DATASET CONTENT
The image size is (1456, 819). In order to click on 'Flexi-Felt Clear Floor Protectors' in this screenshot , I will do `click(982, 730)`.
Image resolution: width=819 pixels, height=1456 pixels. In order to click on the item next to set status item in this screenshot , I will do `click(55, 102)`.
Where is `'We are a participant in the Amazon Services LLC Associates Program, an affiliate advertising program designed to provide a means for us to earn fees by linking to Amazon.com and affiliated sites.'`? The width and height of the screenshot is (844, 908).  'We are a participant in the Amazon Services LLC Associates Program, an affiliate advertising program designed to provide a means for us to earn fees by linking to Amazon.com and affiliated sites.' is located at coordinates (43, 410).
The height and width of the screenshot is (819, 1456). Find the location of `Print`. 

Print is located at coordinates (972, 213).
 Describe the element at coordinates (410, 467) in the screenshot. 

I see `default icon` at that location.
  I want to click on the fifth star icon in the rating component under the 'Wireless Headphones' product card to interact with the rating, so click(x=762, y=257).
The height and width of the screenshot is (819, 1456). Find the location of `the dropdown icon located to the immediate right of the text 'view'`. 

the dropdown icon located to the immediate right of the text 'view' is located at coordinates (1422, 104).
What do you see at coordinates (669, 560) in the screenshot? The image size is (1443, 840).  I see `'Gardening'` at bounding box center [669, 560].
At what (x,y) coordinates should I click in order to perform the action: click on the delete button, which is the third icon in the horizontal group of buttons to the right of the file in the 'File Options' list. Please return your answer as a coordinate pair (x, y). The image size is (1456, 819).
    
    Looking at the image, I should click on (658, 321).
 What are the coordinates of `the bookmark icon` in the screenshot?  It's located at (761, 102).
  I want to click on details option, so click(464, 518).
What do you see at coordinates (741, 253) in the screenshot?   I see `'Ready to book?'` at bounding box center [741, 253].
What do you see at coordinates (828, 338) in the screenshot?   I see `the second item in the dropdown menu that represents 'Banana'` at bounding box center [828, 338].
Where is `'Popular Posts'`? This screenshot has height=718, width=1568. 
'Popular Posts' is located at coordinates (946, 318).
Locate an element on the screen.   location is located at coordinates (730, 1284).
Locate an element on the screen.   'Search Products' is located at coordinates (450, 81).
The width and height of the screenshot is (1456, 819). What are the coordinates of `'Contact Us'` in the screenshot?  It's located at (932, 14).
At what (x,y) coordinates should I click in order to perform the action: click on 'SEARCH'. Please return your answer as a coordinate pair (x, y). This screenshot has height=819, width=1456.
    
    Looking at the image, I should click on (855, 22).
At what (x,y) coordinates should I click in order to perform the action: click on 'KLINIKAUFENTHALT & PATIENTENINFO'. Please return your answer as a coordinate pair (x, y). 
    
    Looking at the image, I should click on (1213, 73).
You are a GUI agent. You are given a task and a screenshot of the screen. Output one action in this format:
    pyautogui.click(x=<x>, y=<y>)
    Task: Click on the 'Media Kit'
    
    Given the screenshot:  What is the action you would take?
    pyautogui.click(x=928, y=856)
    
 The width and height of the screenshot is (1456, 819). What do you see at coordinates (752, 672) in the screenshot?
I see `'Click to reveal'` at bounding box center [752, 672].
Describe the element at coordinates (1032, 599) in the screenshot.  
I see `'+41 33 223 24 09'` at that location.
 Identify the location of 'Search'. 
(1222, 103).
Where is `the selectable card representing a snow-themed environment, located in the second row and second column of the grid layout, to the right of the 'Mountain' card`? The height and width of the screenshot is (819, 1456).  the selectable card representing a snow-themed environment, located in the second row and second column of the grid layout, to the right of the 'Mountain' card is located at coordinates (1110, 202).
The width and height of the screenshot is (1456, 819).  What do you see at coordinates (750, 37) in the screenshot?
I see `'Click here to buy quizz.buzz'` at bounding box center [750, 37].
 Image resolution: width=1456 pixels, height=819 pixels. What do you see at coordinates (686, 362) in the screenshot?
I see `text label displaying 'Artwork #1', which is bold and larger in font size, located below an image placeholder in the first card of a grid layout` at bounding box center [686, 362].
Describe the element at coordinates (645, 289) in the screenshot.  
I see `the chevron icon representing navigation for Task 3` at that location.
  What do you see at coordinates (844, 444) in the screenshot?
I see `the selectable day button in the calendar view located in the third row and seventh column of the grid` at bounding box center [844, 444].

SET PROBLEM
Replace "Describe" with "Identify" throughout the records above. Leave everything else unchanged.

RESULT FOR THIS EXERCISE
The image size is (1456, 819). In order to click on 'Flexi-Felt Clear Floor Protectors' in this screenshot , I will do `click(982, 730)`.
Image resolution: width=819 pixels, height=1456 pixels. In order to click on the item next to set status item in this screenshot , I will do `click(55, 102)`.
Where is `'We are a participant in the Amazon Services LLC Associates Program, an affiliate advertising program designed to provide a means for us to earn fees by linking to Amazon.com and affiliated sites.'`? The width and height of the screenshot is (844, 908).  'We are a participant in the Amazon Services LLC Associates Program, an affiliate advertising program designed to provide a means for us to earn fees by linking to Amazon.com and affiliated sites.' is located at coordinates (43, 410).
The height and width of the screenshot is (819, 1456). Find the location of `Print`. 

Print is located at coordinates (972, 213).
 Identify the element at coordinates (410, 467) in the screenshot. 

I see `default icon` at that location.
  I want to click on the fifth star icon in the rating component under the 'Wireless Headphones' product card to interact with the rating, so click(x=762, y=257).
The height and width of the screenshot is (819, 1456). Find the location of `the dropdown icon located to the immediate right of the text 'view'`. 

the dropdown icon located to the immediate right of the text 'view' is located at coordinates (1422, 104).
What do you see at coordinates (669, 560) in the screenshot? The image size is (1443, 840).  I see `'Gardening'` at bounding box center [669, 560].
At what (x,y) coordinates should I click in order to perform the action: click on the delete button, which is the third icon in the horizontal group of buttons to the right of the file in the 'File Options' list. Please return your answer as a coordinate pair (x, y). The image size is (1456, 819).
    
    Looking at the image, I should click on (658, 321).
 What are the coordinates of `the bookmark icon` in the screenshot?  It's located at (761, 102).
  I want to click on details option, so click(464, 518).
What do you see at coordinates (741, 253) in the screenshot?   I see `'Ready to book?'` at bounding box center [741, 253].
What do you see at coordinates (828, 338) in the screenshot?   I see `the second item in the dropdown menu that represents 'Banana'` at bounding box center [828, 338].
Where is `'Popular Posts'`? This screenshot has height=718, width=1568. 
'Popular Posts' is located at coordinates (946, 318).
Locate an element on the screen.   location is located at coordinates (730, 1284).
Locate an element on the screen.   'Search Products' is located at coordinates (450, 81).
The width and height of the screenshot is (1456, 819). What are the coordinates of `'Contact Us'` in the screenshot?  It's located at (932, 14).
At what (x,y) coordinates should I click in order to perform the action: click on 'SEARCH'. Please return your answer as a coordinate pair (x, y). This screenshot has height=819, width=1456.
    
    Looking at the image, I should click on (855, 22).
At what (x,y) coordinates should I click in order to perform the action: click on 'KLINIKAUFENTHALT & PATIENTENINFO'. Please return your answer as a coordinate pair (x, y). 
    
    Looking at the image, I should click on (1213, 73).
You are a GUI agent. You are given a task and a screenshot of the screen. Output one action in this format:
    pyautogui.click(x=<x>, y=<y>)
    Task: Click on the 'Media Kit'
    
    Given the screenshot:  What is the action you would take?
    pyautogui.click(x=928, y=856)
    
 The width and height of the screenshot is (1456, 819). What do you see at coordinates (752, 672) in the screenshot?
I see `'Click to reveal'` at bounding box center [752, 672].
Identify the element at coordinates (1032, 599) in the screenshot.  
I see `'+41 33 223 24 09'` at that location.
 Identify the location of 'Search'. 
(1222, 103).
Where is `the selectable card representing a snow-themed environment, located in the second row and second column of the grid layout, to the right of the 'Mountain' card`? The height and width of the screenshot is (819, 1456).  the selectable card representing a snow-themed environment, located in the second row and second column of the grid layout, to the right of the 'Mountain' card is located at coordinates (1110, 202).
The width and height of the screenshot is (1456, 819).  What do you see at coordinates (750, 37) in the screenshot?
I see `'Click here to buy quizz.buzz'` at bounding box center [750, 37].
 Image resolution: width=1456 pixels, height=819 pixels. What do you see at coordinates (686, 362) in the screenshot?
I see `text label displaying 'Artwork #1', which is bold and larger in font size, located below an image placeholder in the first card of a grid layout` at bounding box center [686, 362].
Identify the element at coordinates (645, 289) in the screenshot.  
I see `the chevron icon representing navigation for Task 3` at that location.
  What do you see at coordinates (844, 444) in the screenshot?
I see `the selectable day button in the calendar view located in the third row and seventh column of the grid` at bounding box center [844, 444].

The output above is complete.